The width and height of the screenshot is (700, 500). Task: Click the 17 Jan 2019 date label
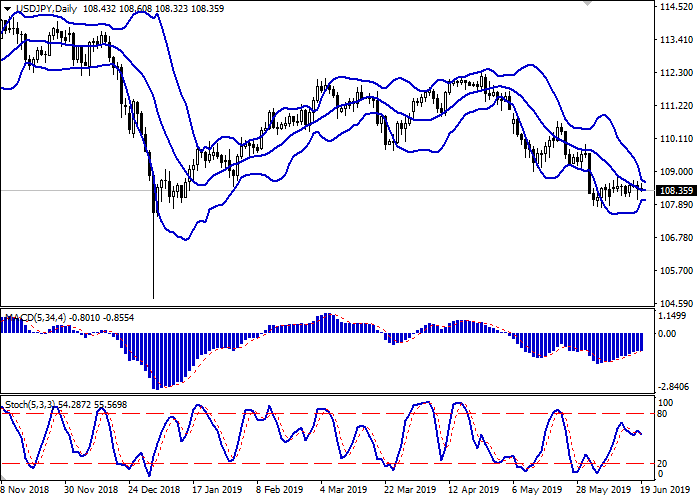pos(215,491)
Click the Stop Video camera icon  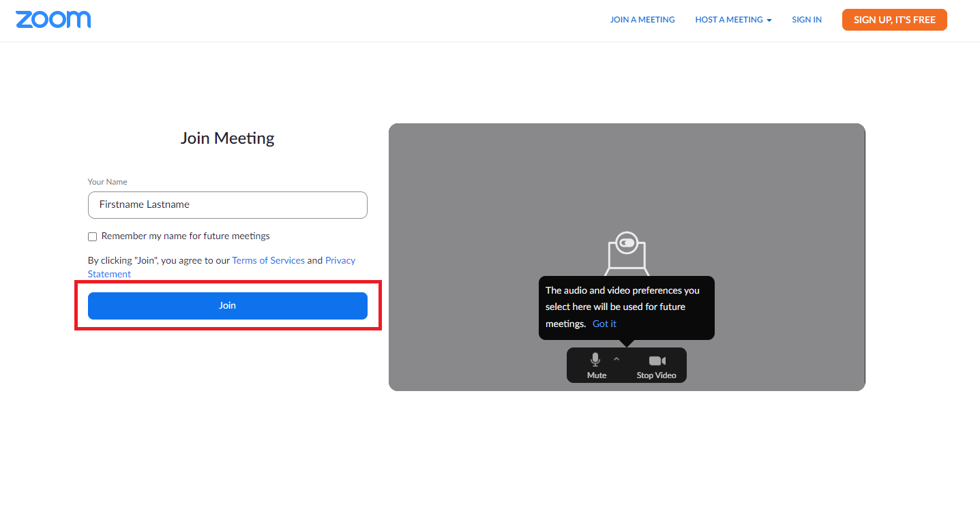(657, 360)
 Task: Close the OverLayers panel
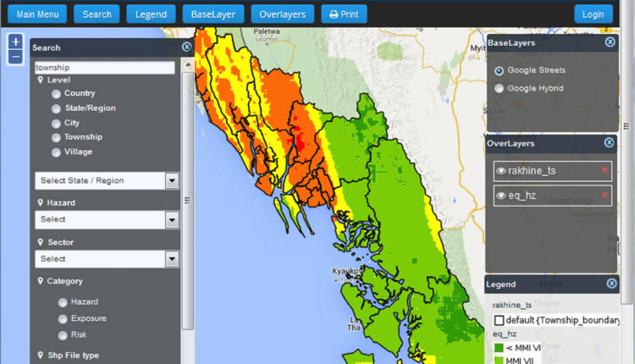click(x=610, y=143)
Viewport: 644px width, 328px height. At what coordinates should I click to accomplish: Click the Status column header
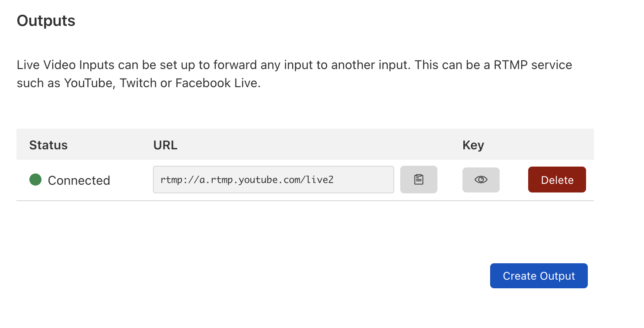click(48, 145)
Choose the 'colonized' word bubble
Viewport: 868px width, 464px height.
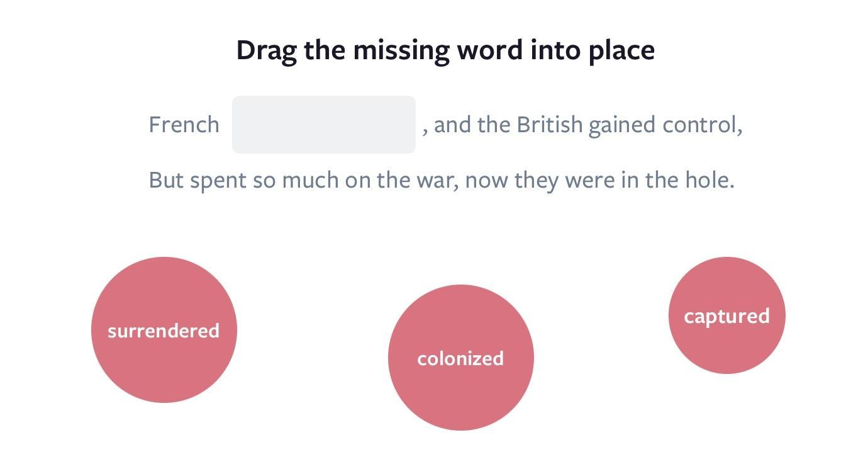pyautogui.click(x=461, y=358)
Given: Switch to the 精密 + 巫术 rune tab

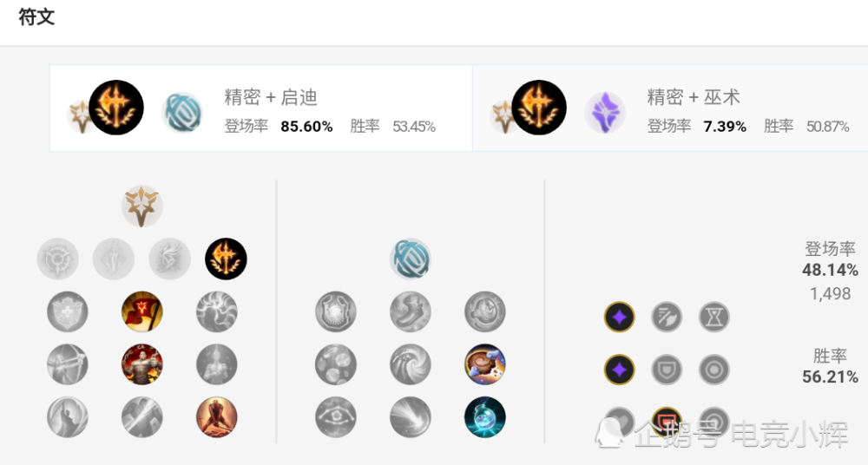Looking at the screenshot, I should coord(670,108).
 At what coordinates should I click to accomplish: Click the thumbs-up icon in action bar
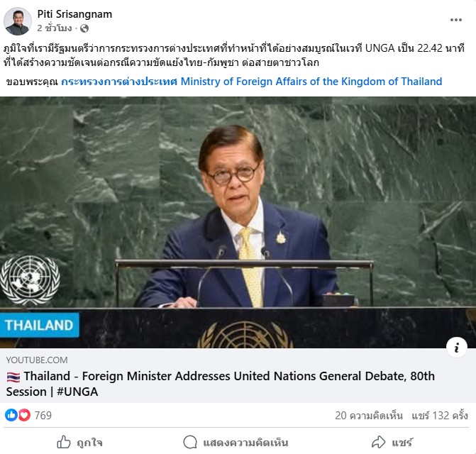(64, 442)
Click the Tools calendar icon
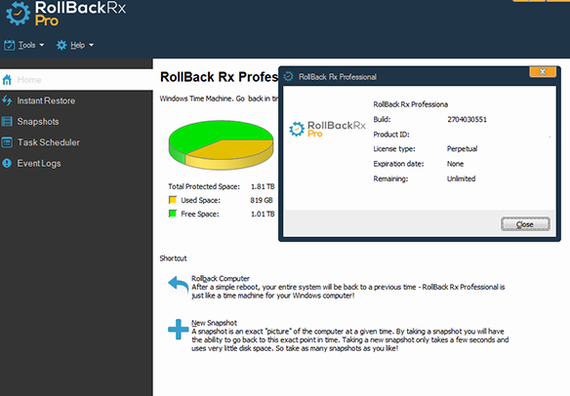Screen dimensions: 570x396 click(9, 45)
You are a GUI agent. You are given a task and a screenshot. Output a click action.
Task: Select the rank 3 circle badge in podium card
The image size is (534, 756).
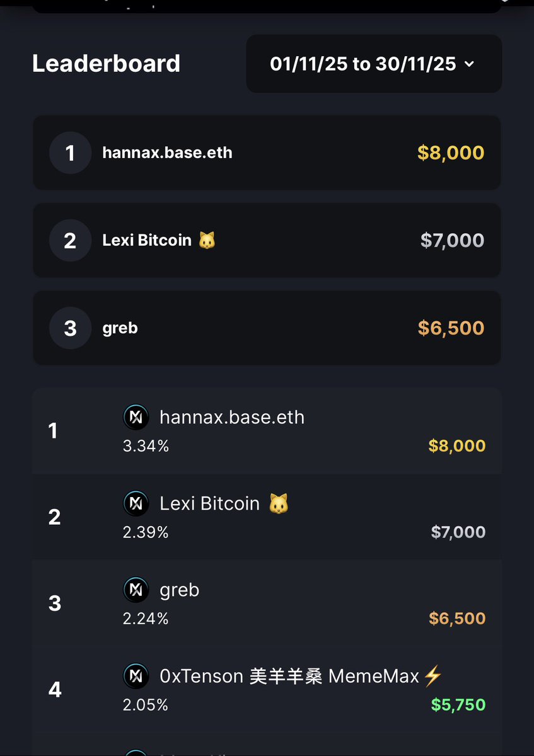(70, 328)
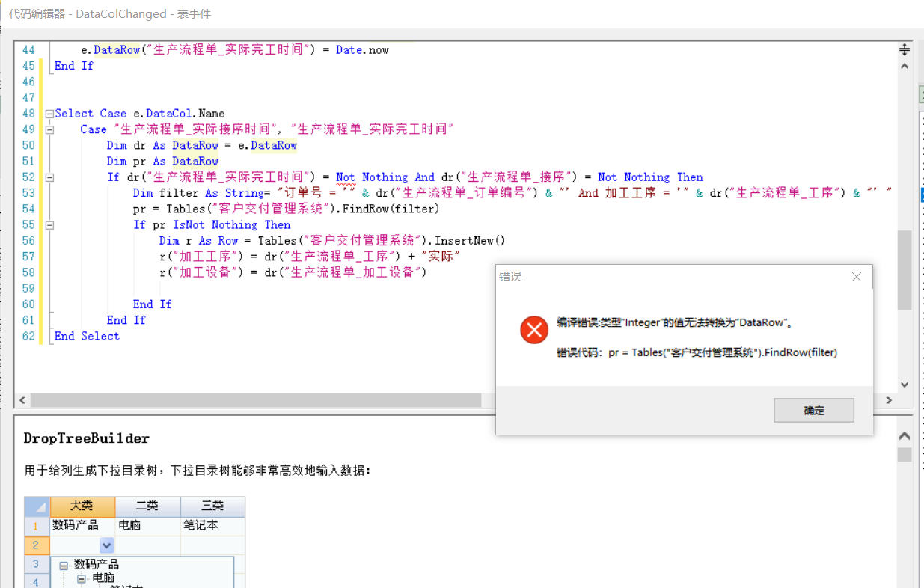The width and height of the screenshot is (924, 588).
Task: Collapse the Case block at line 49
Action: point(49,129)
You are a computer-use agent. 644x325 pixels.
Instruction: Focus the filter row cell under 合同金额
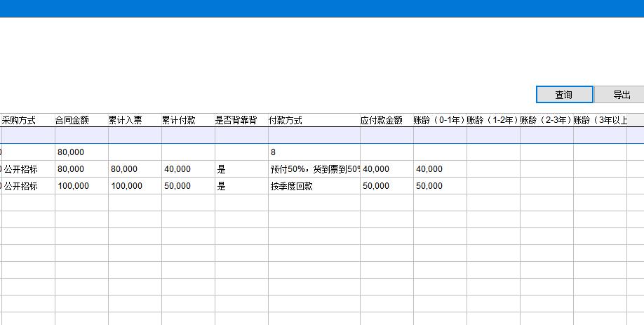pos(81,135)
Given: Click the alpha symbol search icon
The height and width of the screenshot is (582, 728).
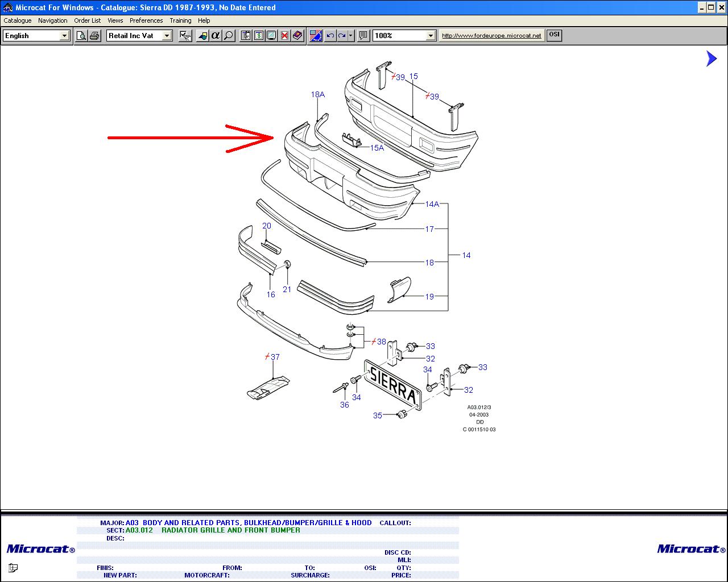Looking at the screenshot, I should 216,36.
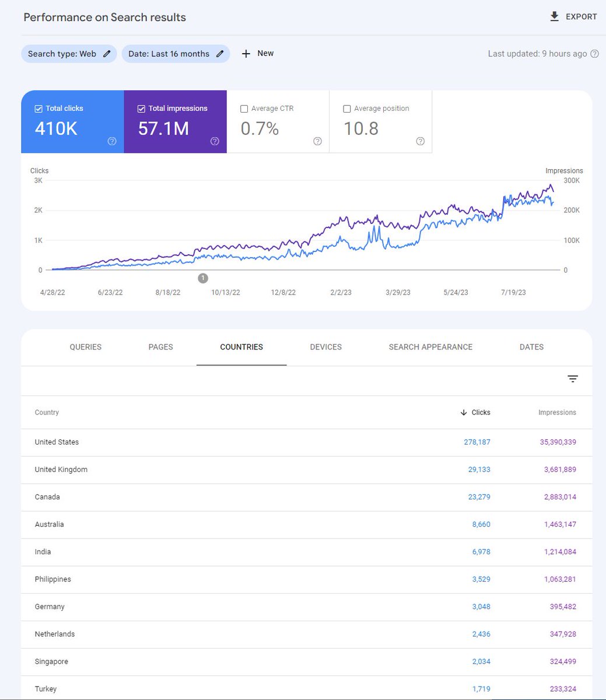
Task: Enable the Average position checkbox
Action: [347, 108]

> **TASK INSTRUCTIONS**
The reply should hold exactly the lines above, starting at the line with "Viewport: 644px width, 328px" and ending at the line with "You are a GUI", and no pictures.

> **ANSWER SPACE**
Viewport: 644px width, 328px height. At what coordinates should I click to accomplish: Click the Status column header
click(48, 145)
Choose the 'colonized' word bubble
Viewport: 868px width, 464px height.
pyautogui.click(x=461, y=358)
Given: Switch to the 精密 + 巫术 rune tab

Looking at the screenshot, I should coord(670,108).
 At what coordinates should I click to accomplish: Click the thumbs-up icon in action bar
(64, 442)
Click the Tools calendar icon
Screen dimensions: 570x396 click(9, 45)
You are a GUI agent. You are given a task and a screenshot. Output a click action.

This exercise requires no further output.